From March to May, the days get longer and the weather gets warmer all over the country. Melting snow creates natural waterfalls everywhere, and blooming flowers – and smiling people – make spring in Norway a remarkable experience.
The Norwegian spring is probably the hardest season to define. Some years it comes early, other years late, sometimes it’s hot, and sometimes chilly well into what’s supposed to be the summer months. While many people consider the spring equinox around March 20 to be the first day of the season, spring may actually start in late February in some parts of the country.
Although meteorologists insists that spring starts March 1, plenty of people head to the mountains during Easter week for a final week of winter and spring skiing.
In any case, the flowers are sure to be blooming in May, and so are the Norwegians. Nature is bursting forth all around – trees and flowers are waking to life, and the melting snow in the mountains swells waterfalls, rivers and lakes. The blossoming fruit trees along the Hardangerfjord are an unforgettable sight.
There is a word for the joyful feeling that makes your heart beat a bit faster this time of year: We call it Springfulness! One of the best places in the world to experience it is in the Norwegian fjords.
Thanks to the many public holidays in May – Norway’s national day on the 17th of May being the most fun – Norwegians get to really appreciate the season.
All in all, spring is a fickle mistress. Although you might wake up to a sudden final day of snow well into April, you’re also sure to get days warm enough for utepils – a cold beer that's enjoyed outdoors on a sunny day. Spring is the perfect time for a city break, with plenty of both indoor and outdoor fun. Remember to bring good shoes!
Many Norwegian cities are cosy and compact, and can easily be covered on foot. Check out some excellent routes for experiencing Norway's biggest cities in 10,000 steps.
Spring is the time for lamb dishes, usually eaten around Easter. The first potatoes, asparagus and wild garlic of the year are a treat that will leave many Norwegian foodies weak at the knees. The same is true of fresh fish of all sorts, including herring and the renowned Atlantic cod from the Lofoten and Vesterålen area, the skrei.

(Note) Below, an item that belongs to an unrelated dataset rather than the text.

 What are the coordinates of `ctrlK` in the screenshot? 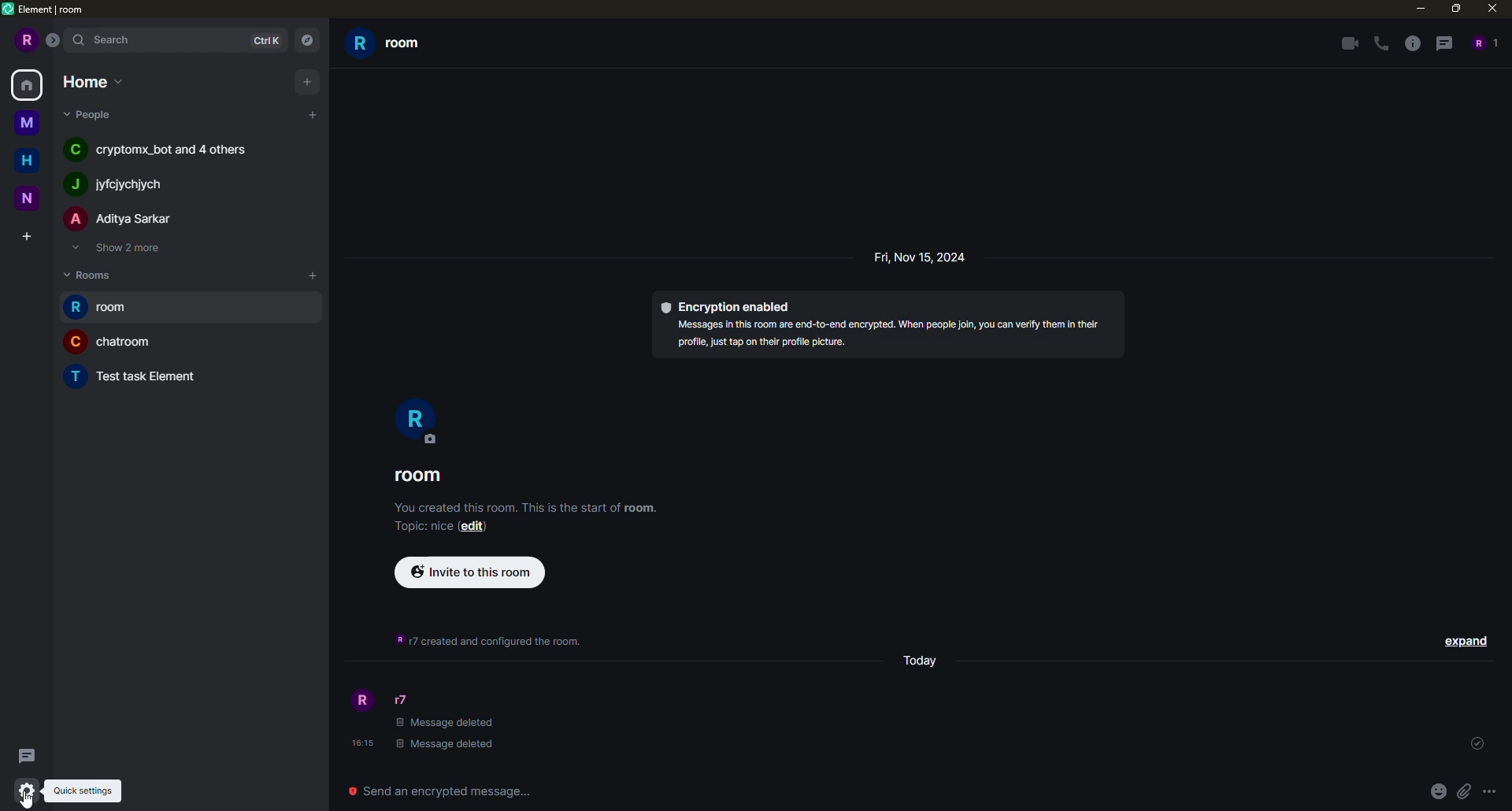 It's located at (263, 39).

Closer to summer, rhubarb and salads appear in all their leafy glory. This is also the time to (literally) enjoy the fruits of the autumn harvest, when you can drink world-class Cider and apple juice outside in the sun.
Spring usually arrives earlier in Southern Norway than the rest of the country, usually sometime in April. It is easy to know when spring is coming: the days get a little warmer and grow lighter day by day. Spring flowers appear, the trees begin to bud, birds start to build their nests, and farmers help deliver newborn lambs.
In early spring, the coastal areas of Fjord Norway typically have the highest temperatures. However, in May, the warmest weather is often found in the southern part of Eastern Norway and Southern Norway.
Above the Arctic Circle in Northern Norway, you may not experience true spring until late May or early June, but by then the long and bright summer days have already started, giving you more hours of daylight.
Just as spring arrives later in the north than in the rest of the country, it also arrives at the coast and in the lowlands long before creeping up into the mountains. When you travel in the mountains, the changes in altitude mean that you can also see the scenery change from winter to spring and from spring to winter, in the space of just a few hours.
When it comes to dressing for the weather in March, April, and May, don’t trust your own eyes – by the time you’ve put your jacket on and tied your shoelaces, the weather may have changed for the worse. Or the sky may have cleared.
The weather can change quickly in Norway, especially in the mountains, so bring good footwear and warm clothes no matter what the conditions are like when you set out. Spring weather is especially unpredictable, so make sure you dress in layers and are prepared for both sun and rain, and even snow. As we say in Norway – wool is cool.
If you’re out seeing the city sights, it's a good idea to bring along an umbrella (unless it’s very windy.) If you are exploring nature, however, you should bring a rain jacket or windbreaker instead. Either way, you’ll probably want to wear your sunglasses, and remember to apply sunscreen if you’re spending time in the sun, especially in the mountains where there is still snow on the ground. The white snow reflects the sun, which can quickly cause sunburn.
Spring arrives early in Southern Norway compared to the rest of the country, usually sometime in April. It is easy to know when spring is coming: The days get a little warmer and lighter day by day. Spring flowers appear, the trees are budding, birds start to build their nests, and the farmers deliver the newborn lambs.
In early spring the coastal areas of Fjord Norway usually has the highest temperatures, but in May you will usually find the warmest weather in the southern part of Eastern Norway and Southern Norway.
Above the Arctic Circle in Northern Norwayyou may not experience true spring until late May or early June, but by then the long and bright summer days have already started, so you might not care so much.
Just like spring arrives later in the north than in the rest of the country, it gets to the coast and lowlands long before it crawls up the mountains. As you travel up or down the mountains, you can follow the changing seasons from winter to spring or from spring to winter, all in just a few hours.